Teaching Fellow (Postdoc Tutor) - University of Edinburgh

Abstract: The fact that we are living in the age of data is not new to anyone. However, rarely do we come across a complete and inclusive understanding of what contributes to data heterogeneity and how this impacts data collection in the era of big data. The tendency is to assume that forms of big data are more or less alike: volumous, relational, variable, and exhaustive. While the data may often be not hard to access, how do we collect ‘good’ data? How can we learn data generation process of heterogeneous data better? Should we forget everything we know and start from scratch when approaching new forms of data? And as a consequence, how can we teach these methods given such heterogeneity of data and research puzzles?

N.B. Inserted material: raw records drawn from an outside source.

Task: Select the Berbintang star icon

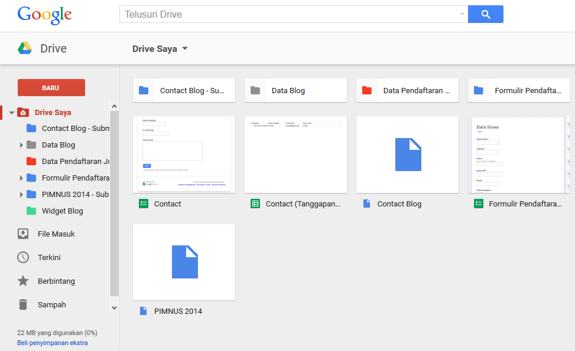Action: coord(23,281)
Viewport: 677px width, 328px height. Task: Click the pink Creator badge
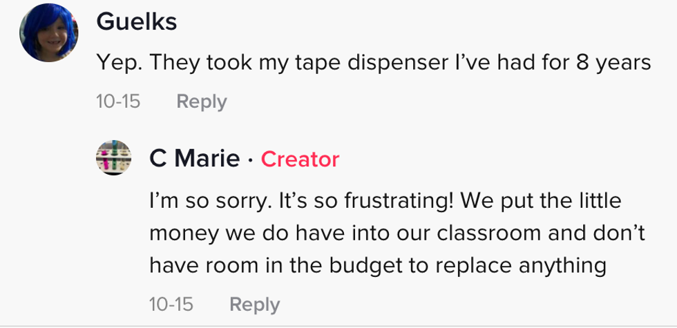300,160
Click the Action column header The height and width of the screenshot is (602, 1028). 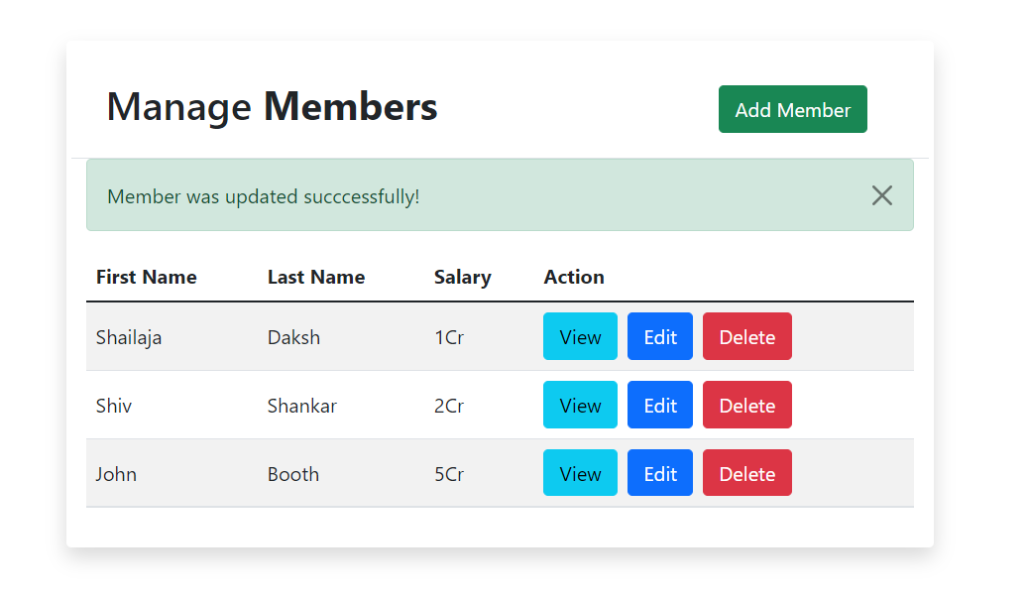(574, 277)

In my talk, I will present an example of big data by looking at residential energy consumption that arrives from smart meters. This complex time series data is novel but also highly valuable given current energy suitability goals and strategies both in the UK and Europe. The question I will be asking is how can we generate insights from this data and data of similar forms? How much emphasis should be given to the nature of data, how can we address heterogeneity in such data, and how can we teach to approach such data effectively to the new generation of applied data scientists that can tackle these challenges.

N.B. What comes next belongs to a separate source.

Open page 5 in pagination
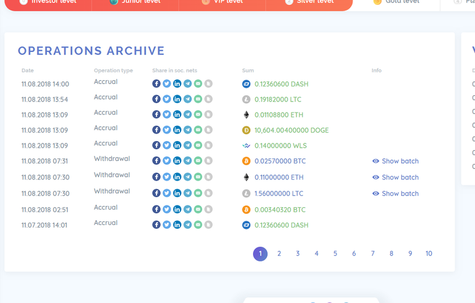 coord(335,254)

Bio: I am a Teaching Fellow in Statistics at the University of Edinburgh (PPLS). I received my PhD from UCL where my thesis looked at big data analysis with applications to social science research questions. I mainly focussed on using data recorded by smart meters to assess users behavioural patterns. The motivation behind my work is to explore whether there is a potential for big data to inform public policy and decision making in energy sector. I am passionate about both development and application of statistical methods as well as promoting those to new generation of social science researchers.